Stored data entries:
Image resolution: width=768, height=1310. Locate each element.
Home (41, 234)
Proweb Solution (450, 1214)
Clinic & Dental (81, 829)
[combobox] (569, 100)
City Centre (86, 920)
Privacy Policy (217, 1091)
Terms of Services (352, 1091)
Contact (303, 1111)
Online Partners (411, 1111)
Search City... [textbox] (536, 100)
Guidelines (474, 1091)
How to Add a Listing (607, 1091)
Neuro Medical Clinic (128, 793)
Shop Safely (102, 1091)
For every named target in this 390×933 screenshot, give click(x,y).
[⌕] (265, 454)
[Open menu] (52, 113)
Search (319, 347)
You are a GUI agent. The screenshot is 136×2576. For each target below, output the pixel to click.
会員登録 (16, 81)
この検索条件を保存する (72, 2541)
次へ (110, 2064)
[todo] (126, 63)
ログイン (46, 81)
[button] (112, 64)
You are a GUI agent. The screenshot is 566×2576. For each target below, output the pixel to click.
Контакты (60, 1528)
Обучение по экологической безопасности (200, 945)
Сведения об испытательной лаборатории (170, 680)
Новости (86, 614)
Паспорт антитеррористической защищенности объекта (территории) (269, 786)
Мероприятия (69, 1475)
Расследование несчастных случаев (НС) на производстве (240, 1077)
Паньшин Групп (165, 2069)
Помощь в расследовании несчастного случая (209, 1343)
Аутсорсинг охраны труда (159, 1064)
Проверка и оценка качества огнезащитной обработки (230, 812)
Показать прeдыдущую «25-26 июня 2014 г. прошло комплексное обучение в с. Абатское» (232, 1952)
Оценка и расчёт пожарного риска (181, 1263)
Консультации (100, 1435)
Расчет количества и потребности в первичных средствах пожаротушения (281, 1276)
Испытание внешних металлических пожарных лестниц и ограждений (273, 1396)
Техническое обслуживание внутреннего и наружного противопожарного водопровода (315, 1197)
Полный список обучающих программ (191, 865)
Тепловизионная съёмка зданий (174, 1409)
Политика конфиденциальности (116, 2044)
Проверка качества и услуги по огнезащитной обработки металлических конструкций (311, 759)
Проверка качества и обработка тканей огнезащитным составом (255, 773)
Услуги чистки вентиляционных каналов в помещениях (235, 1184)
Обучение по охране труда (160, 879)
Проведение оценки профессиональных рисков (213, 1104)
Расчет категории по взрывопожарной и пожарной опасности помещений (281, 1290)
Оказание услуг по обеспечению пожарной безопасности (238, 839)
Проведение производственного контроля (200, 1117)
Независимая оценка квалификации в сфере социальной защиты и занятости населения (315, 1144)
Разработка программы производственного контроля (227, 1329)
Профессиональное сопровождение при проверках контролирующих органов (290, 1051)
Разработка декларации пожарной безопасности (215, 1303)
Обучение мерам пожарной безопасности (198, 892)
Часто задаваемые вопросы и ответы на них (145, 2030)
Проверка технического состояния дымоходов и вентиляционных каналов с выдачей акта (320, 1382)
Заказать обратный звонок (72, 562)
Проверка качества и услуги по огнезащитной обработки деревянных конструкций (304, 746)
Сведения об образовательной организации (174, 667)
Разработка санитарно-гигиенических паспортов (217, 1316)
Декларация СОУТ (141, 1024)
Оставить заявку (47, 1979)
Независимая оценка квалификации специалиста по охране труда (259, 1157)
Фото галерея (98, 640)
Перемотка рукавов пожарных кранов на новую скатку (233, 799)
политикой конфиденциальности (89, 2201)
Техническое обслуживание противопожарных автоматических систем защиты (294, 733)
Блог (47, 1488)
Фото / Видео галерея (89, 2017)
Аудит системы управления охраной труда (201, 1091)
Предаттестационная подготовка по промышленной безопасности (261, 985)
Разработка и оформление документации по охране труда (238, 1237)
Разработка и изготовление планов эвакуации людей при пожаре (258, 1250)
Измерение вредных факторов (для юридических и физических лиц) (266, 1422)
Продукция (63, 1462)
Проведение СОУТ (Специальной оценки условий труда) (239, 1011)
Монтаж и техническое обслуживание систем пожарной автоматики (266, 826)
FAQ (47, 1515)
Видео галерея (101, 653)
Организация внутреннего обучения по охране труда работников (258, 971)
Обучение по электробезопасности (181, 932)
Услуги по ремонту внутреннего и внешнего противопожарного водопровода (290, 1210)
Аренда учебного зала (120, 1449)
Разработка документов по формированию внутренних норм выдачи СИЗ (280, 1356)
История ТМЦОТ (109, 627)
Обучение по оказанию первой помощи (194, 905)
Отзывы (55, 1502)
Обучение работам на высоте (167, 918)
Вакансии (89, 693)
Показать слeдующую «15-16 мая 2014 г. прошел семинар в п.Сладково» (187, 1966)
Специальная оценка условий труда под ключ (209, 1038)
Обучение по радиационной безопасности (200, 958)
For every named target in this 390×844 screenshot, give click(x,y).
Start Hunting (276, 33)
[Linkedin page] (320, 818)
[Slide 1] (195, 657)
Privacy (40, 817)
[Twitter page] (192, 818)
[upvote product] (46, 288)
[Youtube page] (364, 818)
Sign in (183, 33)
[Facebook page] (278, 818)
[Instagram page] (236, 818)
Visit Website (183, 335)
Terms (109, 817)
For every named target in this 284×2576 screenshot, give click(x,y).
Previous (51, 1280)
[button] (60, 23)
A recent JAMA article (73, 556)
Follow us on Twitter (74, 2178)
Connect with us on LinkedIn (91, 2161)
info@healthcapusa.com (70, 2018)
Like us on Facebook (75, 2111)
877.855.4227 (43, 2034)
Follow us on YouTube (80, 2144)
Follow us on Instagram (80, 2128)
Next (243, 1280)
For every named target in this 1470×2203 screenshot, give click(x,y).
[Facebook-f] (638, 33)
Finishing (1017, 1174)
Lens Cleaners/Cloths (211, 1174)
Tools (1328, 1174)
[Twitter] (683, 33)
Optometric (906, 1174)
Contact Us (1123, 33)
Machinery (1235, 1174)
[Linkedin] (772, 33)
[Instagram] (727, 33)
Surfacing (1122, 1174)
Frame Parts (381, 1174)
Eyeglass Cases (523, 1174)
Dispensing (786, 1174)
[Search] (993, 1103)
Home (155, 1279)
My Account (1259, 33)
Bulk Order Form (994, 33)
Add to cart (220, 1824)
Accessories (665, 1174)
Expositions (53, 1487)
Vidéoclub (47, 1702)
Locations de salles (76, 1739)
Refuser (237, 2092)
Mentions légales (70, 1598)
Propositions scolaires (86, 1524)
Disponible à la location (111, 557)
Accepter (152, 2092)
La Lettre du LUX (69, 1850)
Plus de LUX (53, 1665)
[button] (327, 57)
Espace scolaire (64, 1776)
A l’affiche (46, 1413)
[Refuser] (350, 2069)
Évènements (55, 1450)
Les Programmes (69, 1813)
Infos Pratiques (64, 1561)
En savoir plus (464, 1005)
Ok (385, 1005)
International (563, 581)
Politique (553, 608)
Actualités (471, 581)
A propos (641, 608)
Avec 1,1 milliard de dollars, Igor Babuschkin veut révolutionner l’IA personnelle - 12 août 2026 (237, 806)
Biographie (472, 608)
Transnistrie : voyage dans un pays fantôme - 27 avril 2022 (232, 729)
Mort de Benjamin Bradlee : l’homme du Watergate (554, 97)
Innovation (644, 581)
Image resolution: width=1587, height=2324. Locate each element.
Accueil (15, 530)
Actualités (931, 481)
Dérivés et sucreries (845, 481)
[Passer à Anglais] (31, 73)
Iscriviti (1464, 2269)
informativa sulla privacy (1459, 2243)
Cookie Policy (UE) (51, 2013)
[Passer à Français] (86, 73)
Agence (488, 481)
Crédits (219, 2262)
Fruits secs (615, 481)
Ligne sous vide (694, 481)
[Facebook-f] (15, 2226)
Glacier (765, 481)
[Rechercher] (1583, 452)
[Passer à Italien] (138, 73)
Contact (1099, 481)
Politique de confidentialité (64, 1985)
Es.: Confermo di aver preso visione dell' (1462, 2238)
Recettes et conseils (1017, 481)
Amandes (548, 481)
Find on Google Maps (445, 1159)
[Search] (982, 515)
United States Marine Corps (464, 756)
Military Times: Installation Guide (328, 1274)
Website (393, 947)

▶ _TASK ITEM_
Among the records above, a stretch begins at the line containing "Follow us on Instagram (80, 2128)" and ends at the line containing "[Instagram] (727, 33)". Restate that stretch word for word, and nothing else.

▶ _ANSWER SECTION_
Follow us on Instagram (80, 2128)
Next (243, 1280)
For every named target in this 1470×2203 screenshot, give click(x,y).
[Facebook-f] (638, 33)
Finishing (1017, 1174)
Lens Cleaners/Cloths (211, 1174)
Tools (1328, 1174)
[Twitter] (683, 33)
Optometric (906, 1174)
Contact Us (1123, 33)
Machinery (1235, 1174)
[Linkedin] (772, 33)
[Instagram] (727, 33)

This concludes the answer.